Re: NFSv4.2 READ_PLUS support?

From: Cedric Blancher <cedric.blancher_at_gmail.com>
Date: Fri, 22 Aug 2025 14:16:45 UTC
On Fri, 22 Aug 2025 at 15:59, Konstantin Belousov <kostikbel@gmail.com> wrote:
>
> On Fri, Aug 22, 2025 at 06:41:23AM -0700, Rick Macklem wrote:
> > On Fri, Aug 22, 2025 at 6:31 AM Cedric Blancher
> > <cedric.blancher@gmail.com> wrote:
> > >
> > > Good afternoon!
> > >
> > > Is it planned to support NFSv4.2 READ_PLUS, to optimise reading of sparse files?
> > Not at this time.
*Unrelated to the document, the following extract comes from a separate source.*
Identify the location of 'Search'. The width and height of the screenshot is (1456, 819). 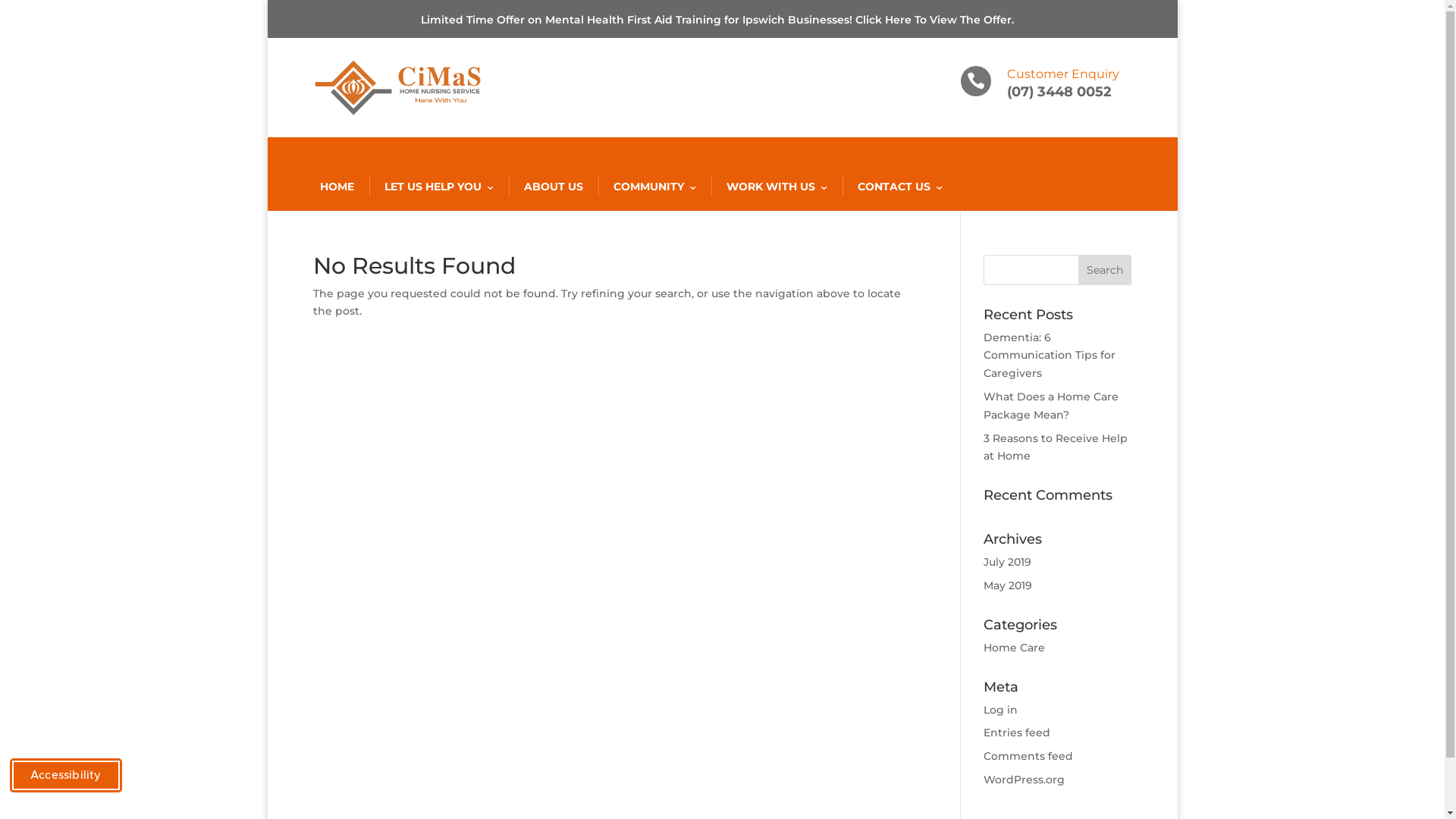
(1105, 268).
There is no VOP_READPLUS() vnode operation defined
> > at this time.
> > Without this, the NFS server must either...
> > - Read all the data and then "parse out" the blobs of zeros.
> > or
> > - Use SEEK_DATA/SEEK_HOLE. This sounds reasonable, but it currently needs
> >   to be done with the vnode unlocked and dropping/re-acquiring the vnode lock
> >   during a Read operation makes things awkward.
> >   (The unlocked requirement is really just for other things that are done via
> >     VOP_IOCTL().)
> >
> > Bottom line, I've missed the FreeBSD-15 deadline for adding any new
> > VOP_xxx() calls and this needs one. (Either a VOP_SEEK() that can do
> > SEEK_DATA/SEEK_HOLE with the vnode locked or preferably a
> > VOP_READPLUS(), which can acquire data+holes in whatever is the
> > most efficient way the underlying fs can do it.)
> >
> > So, maybe for FreeBSD-16, but not yet, rick
>
> We certainly can add a new VOP to stable, this should not be a problem.
> First, we have spare VOPs in the vop vtable.
> Second, we do not guarantee KBI stability for VFS.  We try to provide it,
> but not too hard.  If there are benefits like that, KBI can be broken: we
> did it many times already.

That might be cool, especially if this could be exposed as
(experimental) userland API for databases

The hard part is that READ_PLUS returns an union of { record_type, {
data_pos,data_size,data_bytes }, { hole_pos,hole_size} }, which can
technically have a maximum amount of array entries of
(read_request_size/$MIN_HOLE)+1, where $MIN_HOLE is the minimum size
of a sparse file hole.
record_type could be either DATA or HOLE, but inthe future could hold
more types (like application specific data, NFSv4.2 RFC READ_PLUS
debates that)

So two APIs are needed:
int getreadplusmaxarray(int fd, int flags); /* flags just for future
extensions */
int readplus(int fd, void *buf, size_t nbytes, union *readplusbuffers,
size_t num_readplusbuffers, size_t *read_num_readplusbuffers, int
flags);

fd is the fd
buf is the memory used to store data
nbytes is the size of the memory for buf
readplusbuffers is an array of unions { {
data_pos,data_size,data_bytes }, { hole_pos,hole_size} }
num_readplusbuffers is the maximum element numbers in readplusbuffers
read_num_readplusbuffers is the number of elements filled in
flags is for extensions

OT: /bin/getconf MIN_HOLE $PATH does not work. Works on Solaris,Illumos,

Ced
-- 
Cedric Blancher <cedric.blancher@gmail.com>
[https://plus.google.com/u/0/+CedricBlancher/]
Institute Pasteur